There are only two ways the government can comply with the order. One is to cut back on services to other unlucky individuals. The other is to take more from taxpayers. Either way, the element missing from the court’s cogitations was the alternative uses to which the money it earmarked for Lovaas Treatment could be put.
The court will never know how many heart attack or accident victims it doomed to die in hospital emergency rooms because of budgetary re-jigging, or how many elderly or disabled people (perhaps even some with autism) will wind up in institutions because their overtaxed families can no longer afford to care for them at home. In alleviating the suffering of one group, it assuredly inflicted suffering on others. But the new sufferers, being unidentified, are easily ignored.

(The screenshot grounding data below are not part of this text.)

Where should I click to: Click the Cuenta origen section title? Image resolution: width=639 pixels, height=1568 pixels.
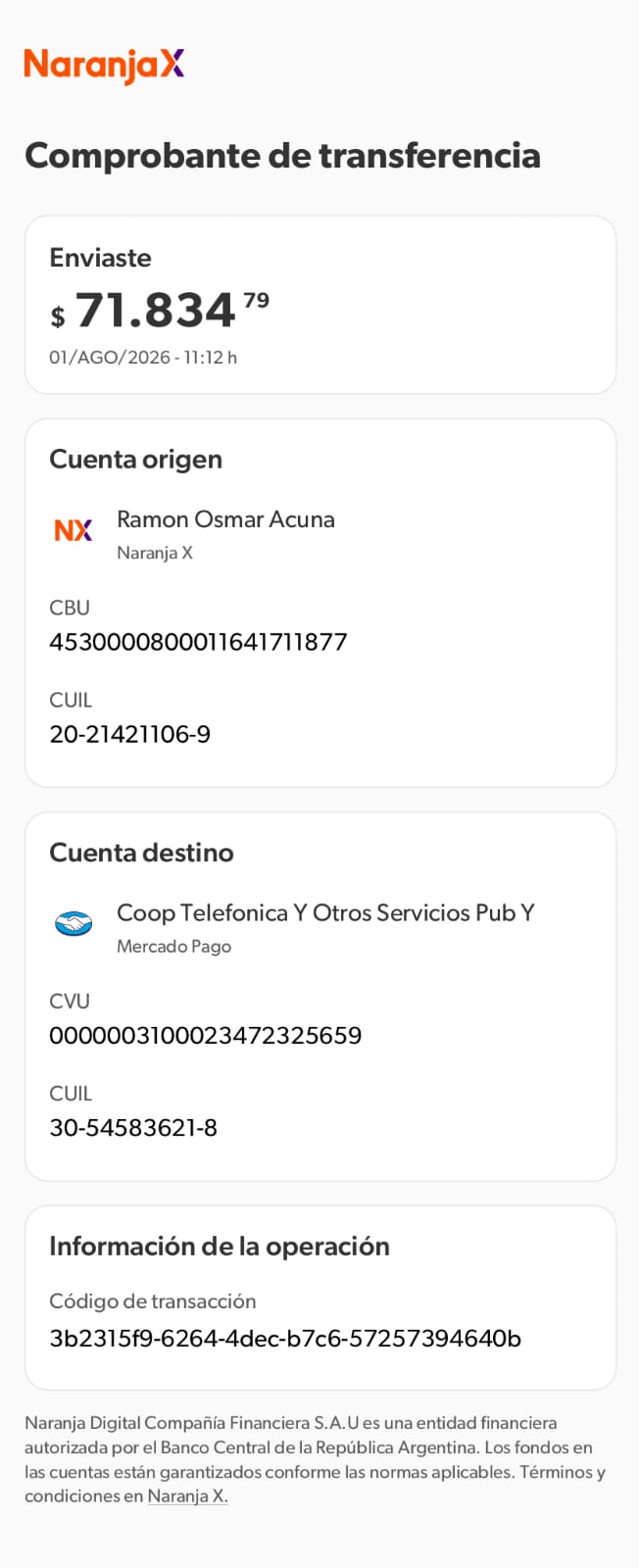pos(135,459)
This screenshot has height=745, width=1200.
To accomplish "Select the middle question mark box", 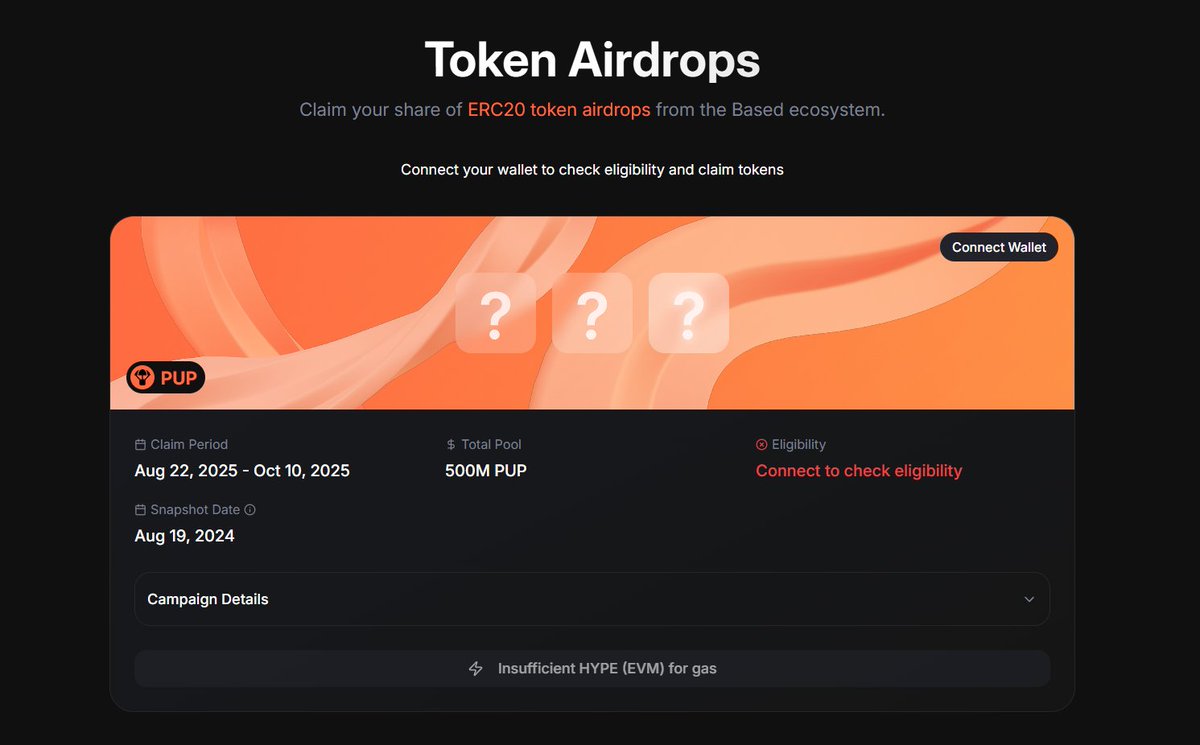I will click(x=592, y=313).
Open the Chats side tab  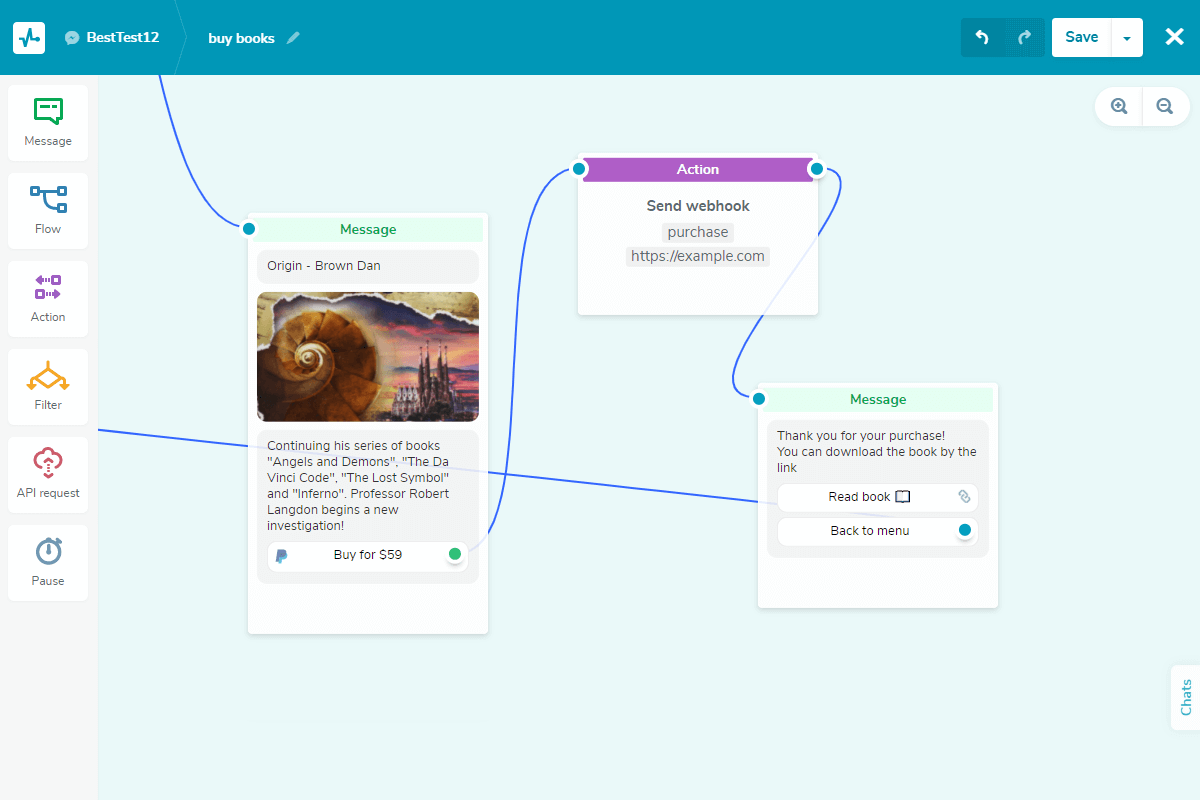[1186, 697]
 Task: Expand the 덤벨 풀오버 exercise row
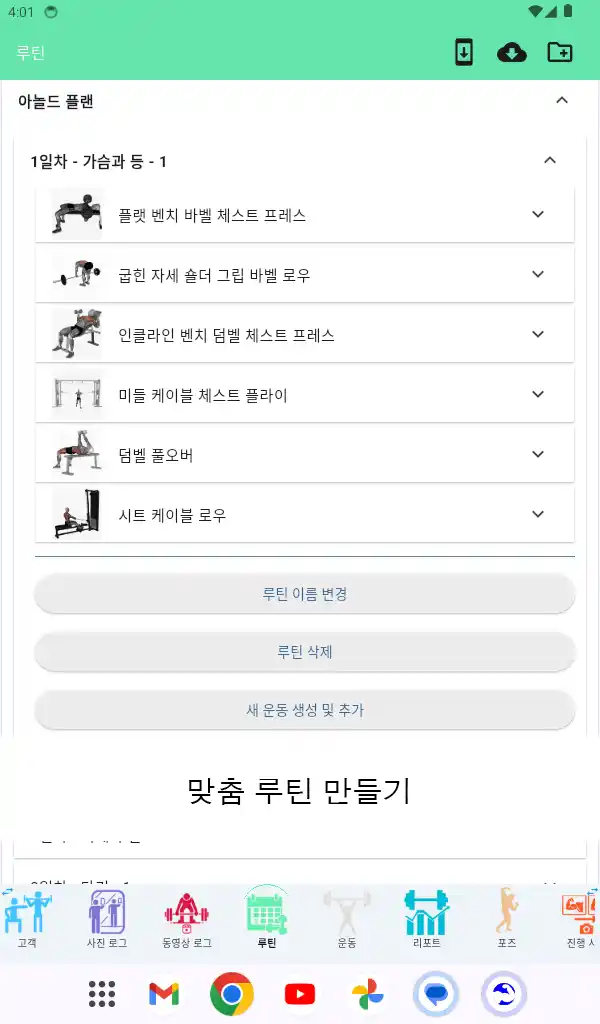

It’s bad enough that Canadians are prohibited from making our own decisions about how our health care dollars are spent, but given that unfortunate state of affairs, who else is supposed to do it--the executive branch of government or the judicial branch? Aren’t we supposed to have separation of powers here?
At least health ministry bureaucrats have some facts before them that let them attempt, however bumblingly or futilely, to weigh the competing uses for health care dollars. The court, by contrast, makes its decision in an evidentiary vacuum, untouched by the supplicating voices of several million other health care consumers. Of all possible decision-makers, it is the most ignorant and least qualified.
The court gave token recognition to this problem, saying, "The Crown is entitled to judicial deference in performing its difficult task of making policy choices and allocating finite resources among myriad vulnerable groups." Then it went ahead and steamrolled over the Crown’s choices.
One rationalization was Section 15 of the Charter of Rights and Freedoms. The autistic children had been discriminated against, the court said, on the grounds of mental disability and age. But consider: if an autistic child broke his leg, he’d get the same treatment for a broken leg that a non-autistic child would get. And if a non-autistic child, or an adult, requested Lovaas Treatment (suppose, for instance, that it could also alleviate schizophrenia), the request would just as surely be denied. The government wasn’t discriminating against autistic children, only against a form of treatment. (I suppose its inventor, Dr. Lovaas, might want to complain about this, but the Charter does not as yet guarantee equal opportunity to abstractions—thank goodness.)
The court’s second rationalization was its parens patriae jurisdiction. "The law works for the protection and advantage of children," it said. But again, this overlooks the fact that other children, not yet known to the court, are likely to be among those harmed when health care funds are reallocated or taxes are raised. Why doesn’t parens patriae require the court to consider those kids?
But just wait—eventually, even the courts will be compelled to get into this balancing act, as news of this decision gets around and people with ailments of every description start pouring into court.
Oh, this’ll never happen, the court said. "The Crown expressed similar predictions of disaster in Eldridge [Eldridge v. British Columbia  3 S.C.R. 624 in which the Supreme Court of Canada ordered B.C. to provide sign language interpretation services as a medical benefit]... As it turns out, accommodation for the deaf has been made without catastrophic results to the health care system."
It never seemed to dawn on them that the Auton case is itself the spawn of Eldridge—merely the earliest trickle through the floodgates. Its message is clear: the squeaky wheel gets the grease. It’s only a matter of time before others start to squeak up for innumerable other illnesses. Who’ll get Charter or parens patriae protection then?